El negocio de la droga en la villa 1-11-14 es millonario. En enero pasado, en un procesamiento anterior para "Marcos" y parte de su banda, se afirmó que con el dinero obtenido por la venta de droga al menudeo, la organización criminal lograba comprar 70.000 euros por semana.

Desde hace más de ocho años el juez Torres y sus colaboradores investigan a la banda de "Marcos". Ya detuvo a más de 100 presuntos integrantes de la organización y le secuestro más de 95 kilos de droga.

Según fuentes judiciales, la banda que supo liderar "Marcos" sigue activa, pero comandada presuntamente por su hermano Fernando Estrada Gonzáles, alias "Pity", que tiene bajo sus espaldas una orden de captura. Según información que llegó a los tribunales de Comodoro Py, "Pity" se enojó por los últimos allanamientos y podría intentar separarse definitivamente del liderazgo de su hermano.

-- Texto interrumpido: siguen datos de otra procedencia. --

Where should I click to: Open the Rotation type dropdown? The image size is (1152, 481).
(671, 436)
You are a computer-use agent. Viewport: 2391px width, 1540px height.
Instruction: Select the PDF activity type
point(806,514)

Hasta ahora se repartían las ganancias

En su última resolución, el juez Torres describió el cuadro de situación de la poderosa banda criminal: "No sólo la jefatura sigue vigente, sino que varios de los integrantes que fueron detenidos o condenados en distintas etapas de la investigación y que a ellos responden, tras recuperar su libertad retornan a prestar funciones dentro de la organización.